BEGIN PROVIDED INFORMATION

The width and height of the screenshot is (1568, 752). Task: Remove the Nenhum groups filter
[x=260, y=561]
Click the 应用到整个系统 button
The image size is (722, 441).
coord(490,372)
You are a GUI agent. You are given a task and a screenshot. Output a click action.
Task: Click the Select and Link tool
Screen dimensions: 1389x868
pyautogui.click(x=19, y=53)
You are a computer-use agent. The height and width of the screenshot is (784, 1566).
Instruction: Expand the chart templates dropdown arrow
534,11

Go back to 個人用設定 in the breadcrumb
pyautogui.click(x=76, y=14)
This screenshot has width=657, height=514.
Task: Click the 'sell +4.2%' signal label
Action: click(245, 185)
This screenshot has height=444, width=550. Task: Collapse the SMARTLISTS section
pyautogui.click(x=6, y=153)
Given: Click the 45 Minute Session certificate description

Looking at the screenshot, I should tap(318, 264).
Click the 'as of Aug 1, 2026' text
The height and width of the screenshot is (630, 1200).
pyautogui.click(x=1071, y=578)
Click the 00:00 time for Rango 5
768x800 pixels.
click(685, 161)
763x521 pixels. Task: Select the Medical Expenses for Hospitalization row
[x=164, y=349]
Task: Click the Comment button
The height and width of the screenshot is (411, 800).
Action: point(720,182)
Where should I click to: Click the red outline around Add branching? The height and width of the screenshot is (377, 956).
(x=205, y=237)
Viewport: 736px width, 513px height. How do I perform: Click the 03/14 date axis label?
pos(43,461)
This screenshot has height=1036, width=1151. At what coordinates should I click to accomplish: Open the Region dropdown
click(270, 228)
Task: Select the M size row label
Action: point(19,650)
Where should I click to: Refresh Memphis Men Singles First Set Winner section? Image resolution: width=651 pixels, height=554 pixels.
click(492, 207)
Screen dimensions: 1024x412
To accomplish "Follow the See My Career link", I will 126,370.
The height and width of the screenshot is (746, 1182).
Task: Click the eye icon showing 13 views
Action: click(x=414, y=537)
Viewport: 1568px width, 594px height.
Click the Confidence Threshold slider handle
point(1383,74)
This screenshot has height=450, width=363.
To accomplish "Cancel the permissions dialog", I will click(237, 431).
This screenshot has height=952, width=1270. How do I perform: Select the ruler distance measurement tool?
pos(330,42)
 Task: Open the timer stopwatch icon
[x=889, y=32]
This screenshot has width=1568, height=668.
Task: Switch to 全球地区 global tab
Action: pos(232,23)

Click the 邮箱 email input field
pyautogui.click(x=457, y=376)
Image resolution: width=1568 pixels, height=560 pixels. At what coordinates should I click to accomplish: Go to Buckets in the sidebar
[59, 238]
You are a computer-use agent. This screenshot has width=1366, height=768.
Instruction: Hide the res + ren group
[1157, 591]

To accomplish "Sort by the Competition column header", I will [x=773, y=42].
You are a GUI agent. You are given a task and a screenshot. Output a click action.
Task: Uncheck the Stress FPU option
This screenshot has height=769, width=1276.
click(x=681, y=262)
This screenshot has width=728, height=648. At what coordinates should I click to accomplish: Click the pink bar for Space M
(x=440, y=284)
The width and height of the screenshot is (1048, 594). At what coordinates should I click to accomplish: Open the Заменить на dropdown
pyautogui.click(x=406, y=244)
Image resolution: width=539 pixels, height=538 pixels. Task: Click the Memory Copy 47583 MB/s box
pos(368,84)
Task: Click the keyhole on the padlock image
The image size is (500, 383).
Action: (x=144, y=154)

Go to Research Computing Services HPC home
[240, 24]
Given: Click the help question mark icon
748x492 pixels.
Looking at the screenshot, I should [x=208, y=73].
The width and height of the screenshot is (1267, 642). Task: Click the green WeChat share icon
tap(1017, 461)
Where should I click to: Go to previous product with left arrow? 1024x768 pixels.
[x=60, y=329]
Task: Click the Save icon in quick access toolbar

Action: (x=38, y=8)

END PROVIDED INFORMATION

■ TASK REQUIREMENTS: Reproduce the entries exactly. Every word has to stay the same.

■ PROBLEM SOLUTION:
The width and height of the screenshot is (1568, 752). Task: Remove the Nenhum groups filter
[x=260, y=561]
Click the 应用到整个系统 button
The image size is (722, 441).
coord(490,372)
You are a GUI agent. You are given a task and a screenshot. Output a click action.
Task: Click the Select and Link tool
Screen dimensions: 1389x868
pyautogui.click(x=19, y=53)
You are a computer-use agent. The height and width of the screenshot is (784, 1566).
Instruction: Expand the chart templates dropdown arrow
534,11

Go back to 個人用設定 in the breadcrumb
pyautogui.click(x=76, y=14)
This screenshot has width=657, height=514.
Task: Click the 'sell +4.2%' signal label
Action: click(245, 185)
This screenshot has height=444, width=550. Task: Collapse the SMARTLISTS section
pyautogui.click(x=6, y=153)
Given: Click the 45 Minute Session certificate description

Looking at the screenshot, I should tap(318, 264).
Click the 'as of Aug 1, 2026' text
The height and width of the screenshot is (630, 1200).
pyautogui.click(x=1071, y=578)
Click the 00:00 time for Rango 5
768x800 pixels.
click(685, 161)
763x521 pixels. Task: Select the Medical Expenses for Hospitalization row
[x=164, y=349]
Task: Click the Comment button
The height and width of the screenshot is (411, 800).
Action: point(720,182)
Where should I click to: Click the red outline around Add branching? The height and width of the screenshot is (377, 956).
(x=205, y=237)
Viewport: 736px width, 513px height. How do I perform: Click the 03/14 date axis label?
pos(43,461)
This screenshot has height=1036, width=1151. At what coordinates should I click to accomplish: Open the Region dropdown
click(270, 228)
Task: Select the M size row label
Action: point(19,650)
Where should I click to: Refresh Memphis Men Singles First Set Winner section? Image resolution: width=651 pixels, height=554 pixels.
click(492, 207)
Screen dimensions: 1024x412
To accomplish "Follow the See My Career link", I will 126,370.
The height and width of the screenshot is (746, 1182).
Task: Click the eye icon showing 13 views
Action: click(x=414, y=537)
Viewport: 1568px width, 594px height.
Click the Confidence Threshold slider handle
point(1383,74)
This screenshot has height=450, width=363.
To accomplish "Cancel the permissions dialog", I will click(237, 431).
This screenshot has height=952, width=1270. How do I perform: Select the ruler distance measurement tool?
pos(330,42)
 Task: Open the timer stopwatch icon
[x=889, y=32]
This screenshot has width=1568, height=668.
Task: Switch to 全球地区 global tab
Action: pos(232,23)

Click the 邮箱 email input field
pyautogui.click(x=457, y=376)
Image resolution: width=1568 pixels, height=560 pixels. At what coordinates should I click to accomplish: Go to Buckets in the sidebar
[59, 238]
You are a computer-use agent. This screenshot has width=1366, height=768.
Instruction: Hide the res + ren group
[1157, 591]

To accomplish "Sort by the Competition column header", I will [x=773, y=42].
You are a GUI agent. You are given a task and a screenshot. Output a click action.
Task: Uncheck the Stress FPU option
This screenshot has height=769, width=1276.
click(x=681, y=262)
This screenshot has width=728, height=648. At what coordinates should I click to accomplish: Click the pink bar for Space M
(x=440, y=284)
The width and height of the screenshot is (1048, 594). At what coordinates should I click to accomplish: Open the Заменить на dropdown
pyautogui.click(x=406, y=244)
Image resolution: width=539 pixels, height=538 pixels. Task: Click the Memory Copy 47583 MB/s box
pos(368,84)
Task: Click the keyhole on the padlock image
The image size is (500, 383).
Action: (x=144, y=154)

Go to Research Computing Services HPC home
[240, 24]
Given: Click the help question mark icon
748x492 pixels.
Looking at the screenshot, I should [x=208, y=73].
The width and height of the screenshot is (1267, 642). Task: Click the green WeChat share icon
tap(1017, 461)
Where should I click to: Go to previous product with left arrow? 1024x768 pixels.
[x=60, y=329]
Task: Click the Save icon in quick access toolbar

Action: (x=38, y=8)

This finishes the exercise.